The parents of Messiah DeShawn Martin had gone to court because they could not agree on the last name of the baby. Lu Ann decided the proposed first name, "Messiah" was inappropriate although it was the name the mother and father actually agreed upon. Lu Ann justified her ruling thusly: "The word 'messiah' is a title, and it's a title that has only been earned by one person, and that one person is Jesus Christ."Lu Ann seems to not have noticed names like 'King' and 'Prince' and 'Duke' and 'Baron.' These are also "titles."
Lu Ann also seems unaware that the name 'Martin' is derived from the Roman god Mars, the god of war. How much more appropriate is this name for an American child! He shall bring War, not Deliverence.
Mars, 1st century, found in the Forum of Nerva (Capitoline Museums, Rome) |
So Lu Ann decided to pull a new first name out of her ass and changed 'Messiah' to 'Martin." The baby's new name is: Martin DeShawn McCullough, using components of the feuding parents' names. She based her ruling on religious (and perhaps racial) prejudice and profound ignorance. It has not been revealed if little Messiah/Martin has been circumcised. It is an object lesson for people to avoid going to court lest such unanticipated consequences arise.

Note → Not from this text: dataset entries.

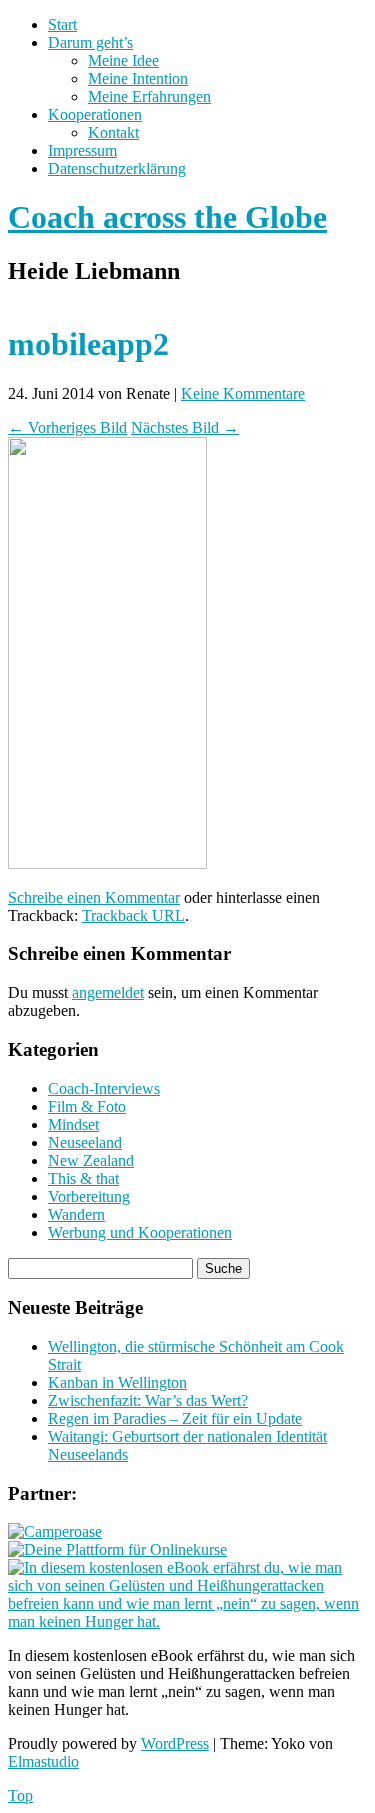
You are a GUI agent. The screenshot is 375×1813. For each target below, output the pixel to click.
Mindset (73, 1124)
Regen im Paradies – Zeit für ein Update (175, 1418)
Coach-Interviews (104, 1088)
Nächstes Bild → (185, 427)
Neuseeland (85, 1142)
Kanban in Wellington (117, 1382)
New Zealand (91, 1160)
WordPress (175, 1743)
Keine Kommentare (243, 393)
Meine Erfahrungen (149, 96)
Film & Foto (87, 1106)
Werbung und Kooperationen (140, 1232)
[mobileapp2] (107, 863)
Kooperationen (95, 114)
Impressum (82, 150)
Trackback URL (133, 915)
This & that (83, 1178)
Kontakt (113, 132)
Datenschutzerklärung (117, 168)
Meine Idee (123, 60)
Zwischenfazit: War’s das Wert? (148, 1400)
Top (20, 1795)
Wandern (76, 1214)
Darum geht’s (90, 42)
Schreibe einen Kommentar (94, 897)
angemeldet (108, 992)
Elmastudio (43, 1761)
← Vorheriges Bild (67, 427)
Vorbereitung (89, 1196)
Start (62, 24)
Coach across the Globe (167, 217)
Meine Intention (138, 78)
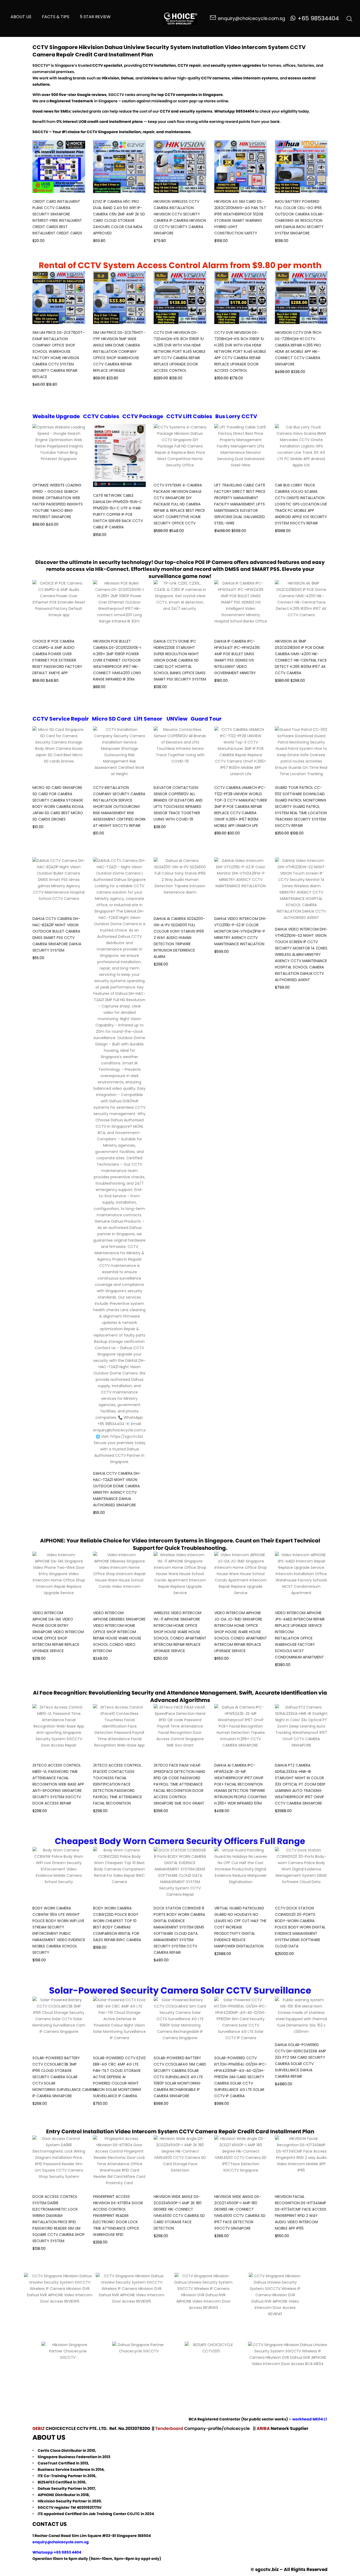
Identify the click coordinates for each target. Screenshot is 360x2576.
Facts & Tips (55, 17)
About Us (21, 17)
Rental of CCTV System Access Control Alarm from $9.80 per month (180, 265)
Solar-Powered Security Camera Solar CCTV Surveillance (180, 1990)
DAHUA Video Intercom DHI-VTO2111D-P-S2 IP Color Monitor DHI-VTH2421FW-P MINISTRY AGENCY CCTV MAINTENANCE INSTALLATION (240, 931)
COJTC (133, 2513)
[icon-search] (349, 18)
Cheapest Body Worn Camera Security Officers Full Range (180, 1841)
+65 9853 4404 (67, 2552)
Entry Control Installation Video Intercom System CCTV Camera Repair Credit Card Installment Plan (180, 2131)
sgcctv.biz (267, 2569)
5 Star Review (95, 17)
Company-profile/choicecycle (217, 2428)
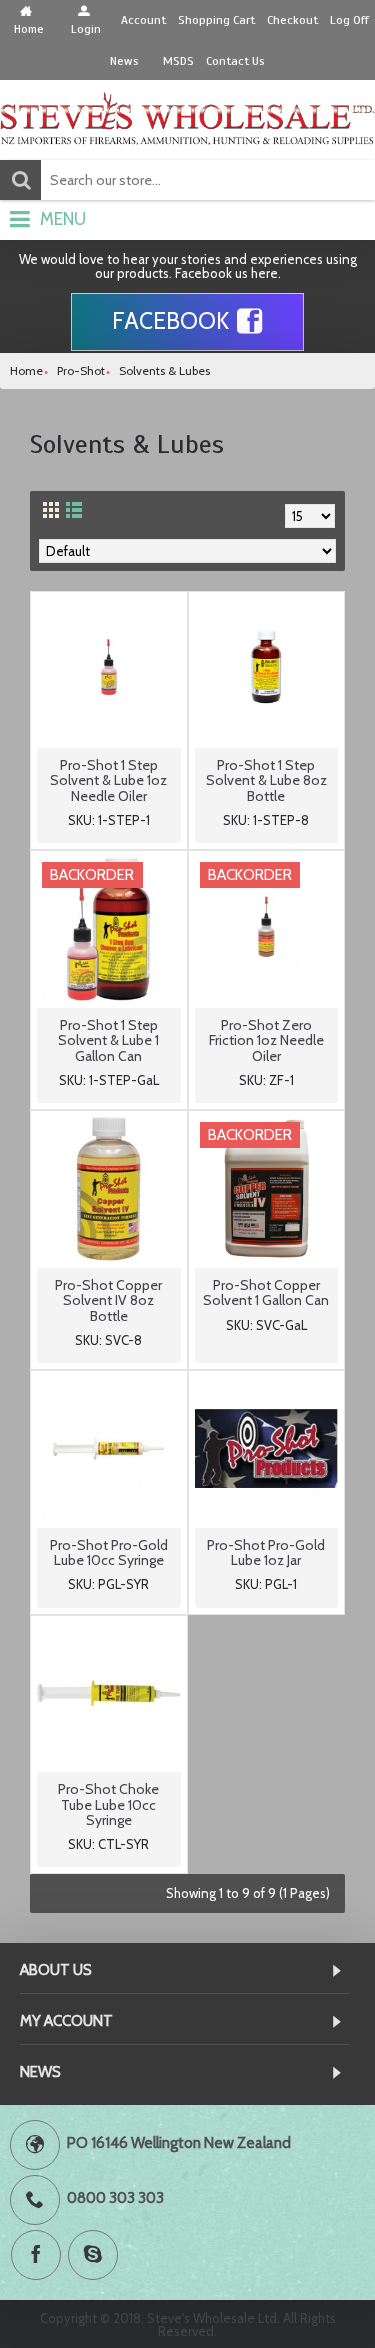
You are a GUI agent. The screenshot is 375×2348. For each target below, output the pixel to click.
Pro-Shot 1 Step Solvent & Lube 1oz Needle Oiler (108, 780)
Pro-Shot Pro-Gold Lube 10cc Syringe (109, 1552)
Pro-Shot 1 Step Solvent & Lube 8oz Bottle (266, 780)
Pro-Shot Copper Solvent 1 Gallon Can (266, 1292)
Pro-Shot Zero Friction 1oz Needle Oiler (266, 1040)
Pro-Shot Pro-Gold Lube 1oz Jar (266, 1552)
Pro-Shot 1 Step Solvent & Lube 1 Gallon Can (108, 1040)
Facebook (170, 321)
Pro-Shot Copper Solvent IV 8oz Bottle (108, 1300)
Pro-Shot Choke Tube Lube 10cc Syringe (108, 1804)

Circumcision of Christ, detail from Twelve Apostles Altar (Zwölf-Boten-Altar). Painting by Friedrich Herlin of Nördlingen, 1466. |
Just what does the word 'messiah' really mean?
It just means anointed. Babies get anointed with Johnson & Johnson's© baby oil every day.

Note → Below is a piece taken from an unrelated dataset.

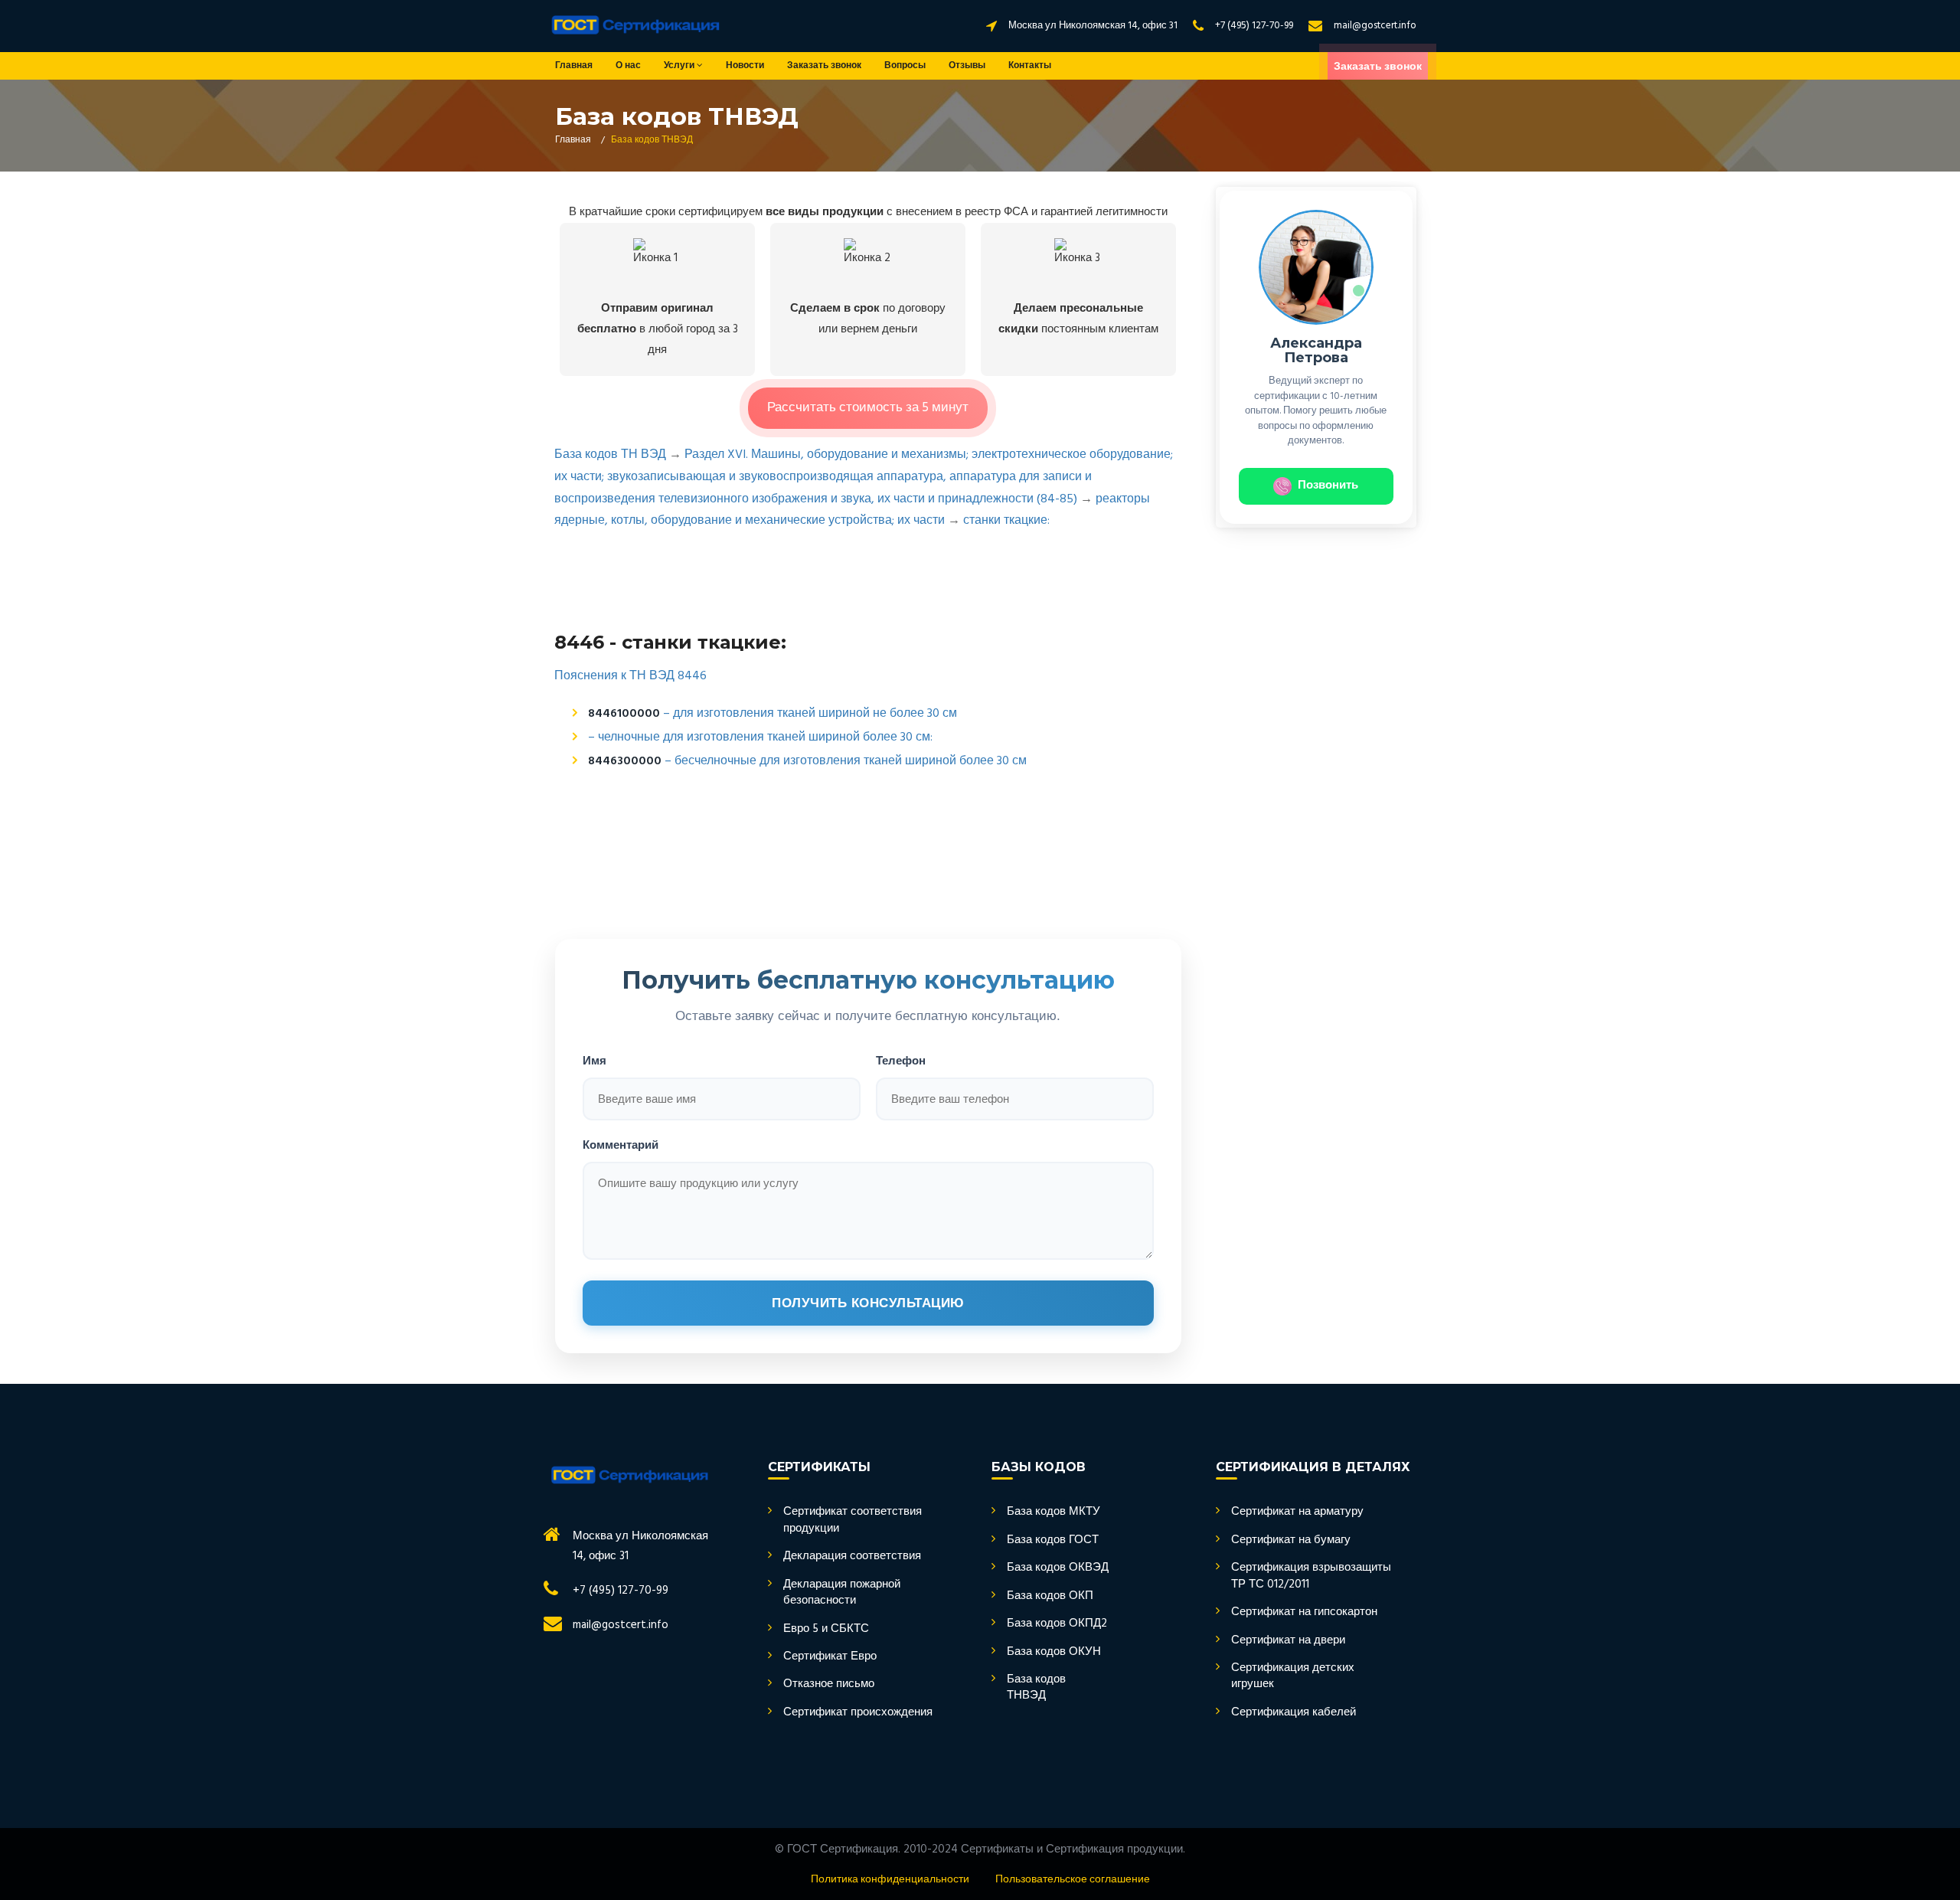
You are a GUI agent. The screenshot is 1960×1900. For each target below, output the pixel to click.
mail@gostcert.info (1375, 26)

Big deal. And people wonder why I believe Christians are crazy.
From the Online Etymological Dictionary we learn the etymology of the word messiah: c.1300, Messias, from Late Latin Messias, from Greek Messias, from Aramaic meshiha and Hebrew mashiah "the anointed" (of the Lord), from mashah "anoint." This is the word rendered in Septuagint as Greek Khristos (see Christ). In Old Testament prophetic writing, it was used of an expected deliverer of the Jewish nation. The modern English form represents an attempt to make the word look more Hebrew, and dates from the Geneva Bible (1560). Transferred sense of "an expected liberator or savior of a captive people" is attested from 1660s.
The term is not exclusively religious. It is not exclusively Christian.
There is no registered trademark "Messiah." (I don't think.)
Even the Jewish mashiach is not supposed to be God or a spiritual savior.
His role will be mostly political.
OK. I just looked up "Messiah" as a trademark and the word is used in many trademarks.
Lookie Here! found at http://www.uspto.gov/trademarks/
Right Click to Expand |
I don't know the legal status of naming your kid after a trademarked word. It must be OK.
Isn't it?
Doing a little research at the social security administration's website I found that the top year for naming babies Messiah was in 2006 when 800 incarnated spirits arriving in America were so named. Many of them were females.